18 December 2009

A blow to patent troll forum shoppers everywhere

The Eastern District of Texas is famously -- er, at least in patent litigation circles -- a "rocket docket" with a judge experienced in dealing with patent cases. This is good for patent plaintiff litigators, because the discovery process is expedited: "Gimme all yer documents now! The Markham hearing is next week, and trial starts next month." Further, the parties don't have to educate the judge on patent caselaw, where there are very specific issues that come up, over and over again, and which the Federal Circuit exclusively addresses. It's a plaintiff-friendly courtroom environment with a jury pool that has a reputation for being sympathetic to patent infringement "victims" whose ideas and hard work have been "stolen."

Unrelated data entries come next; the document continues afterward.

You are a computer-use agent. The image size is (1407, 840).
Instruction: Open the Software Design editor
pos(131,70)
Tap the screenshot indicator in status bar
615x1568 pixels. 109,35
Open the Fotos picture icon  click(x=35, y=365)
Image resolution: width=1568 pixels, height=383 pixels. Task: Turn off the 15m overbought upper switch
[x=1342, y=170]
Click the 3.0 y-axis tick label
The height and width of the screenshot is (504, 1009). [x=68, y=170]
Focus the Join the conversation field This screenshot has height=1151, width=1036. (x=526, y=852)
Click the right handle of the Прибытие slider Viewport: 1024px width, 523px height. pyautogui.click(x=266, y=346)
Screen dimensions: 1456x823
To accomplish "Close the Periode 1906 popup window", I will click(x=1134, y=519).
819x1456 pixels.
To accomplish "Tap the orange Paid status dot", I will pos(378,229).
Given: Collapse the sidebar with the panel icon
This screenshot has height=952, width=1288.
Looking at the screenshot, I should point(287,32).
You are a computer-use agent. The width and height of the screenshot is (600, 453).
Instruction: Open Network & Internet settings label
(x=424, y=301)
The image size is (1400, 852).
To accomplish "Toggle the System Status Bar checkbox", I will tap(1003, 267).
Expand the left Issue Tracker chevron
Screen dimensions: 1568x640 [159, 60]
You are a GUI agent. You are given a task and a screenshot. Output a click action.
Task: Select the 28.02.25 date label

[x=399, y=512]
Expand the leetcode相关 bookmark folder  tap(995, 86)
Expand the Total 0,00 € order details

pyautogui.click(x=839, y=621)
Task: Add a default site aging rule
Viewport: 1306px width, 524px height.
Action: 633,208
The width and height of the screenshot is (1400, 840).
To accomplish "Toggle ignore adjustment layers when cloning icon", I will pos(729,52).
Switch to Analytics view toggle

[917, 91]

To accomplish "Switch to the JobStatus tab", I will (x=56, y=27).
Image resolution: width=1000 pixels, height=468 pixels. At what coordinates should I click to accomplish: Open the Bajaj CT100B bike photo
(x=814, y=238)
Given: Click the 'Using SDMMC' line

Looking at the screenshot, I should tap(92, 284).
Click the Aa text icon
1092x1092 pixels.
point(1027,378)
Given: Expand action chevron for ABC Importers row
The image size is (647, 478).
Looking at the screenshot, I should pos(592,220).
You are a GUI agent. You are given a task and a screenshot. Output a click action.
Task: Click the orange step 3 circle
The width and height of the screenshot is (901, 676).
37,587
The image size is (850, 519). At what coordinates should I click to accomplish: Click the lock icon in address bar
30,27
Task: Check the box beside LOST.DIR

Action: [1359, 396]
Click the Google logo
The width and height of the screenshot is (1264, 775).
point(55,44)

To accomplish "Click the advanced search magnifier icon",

So you get infringement cases with plaintiffs, especially patent troll plaintiffs, that have pretty much no connection with the Eastern District of Texas trying to find some way, any way to get the case tried there. Until this month, when Nintendo won a mandamus order (PDF) for its lawsuit to be transfered to where it belongs, namely its home venue of the Western District of Washington:
Nintendo [. . .] asked the [Court of Appeals for the Federal Circuit] to transfer the case from the Eastern District of Texas to the Western District of Washington, arguing that the dispute had no meaningful connection to Texas. Nintendo is a Japanese company with a Redmond, Wash.-based affilate; [plaintiff] Motiva is an Ohio company; none of the primary witnesses had any connection to Texas, and no evidence was located there, Nintendo maintained. Motiva countered that Nintenda [sic] had not met its burden of proving that another venue would clearly be more convenient. The sale of Wii prodcuts [sic] in Texas was sufficient to give the court jurisdiction over the case, Motiva argued. In June, federal district court judge Leonard Davis sided with Motiva and denied Nintendo's request.
This is the standard argument for forum-shopping in a patent infringement case. "But, judge! They sell their product here! Thus, they should reasonably expect to be haled into court here!" This gets you a couple of points on your patent litigation exam; it's apparently enough for Judge Davis; but the Federal Circuit is tired of it:
In its mandamus order, the Federal Circuit panel found that Judge Davis "clearly abused his discretion" for refusing to transfer the Nintendo case, explaining that "this case features a stark contrast in relevance, convenience, and fairness between the two venues [as n]o parties, witnesses, or evidence have any material connection to the venue chosen by the plaintiff." The court pointedly noted that for similar reasons it had also ordered the transfer of cases brought against TS Tech, Genentech, and Hoffmann-La Roche out of the Eastern District of Texas.
The question now is whether Motiva will file a petition for rehearing before a full panel of the Federal Circuit, and then, if they get the same result, whether they'll pursue taking it to the Supreme Court. If it does go all the way, will SCOTUS slap down the Federal Circuit yet again, as it's done so many times in the past few years?

And when are we gonna get an answer on Bilski, anyway?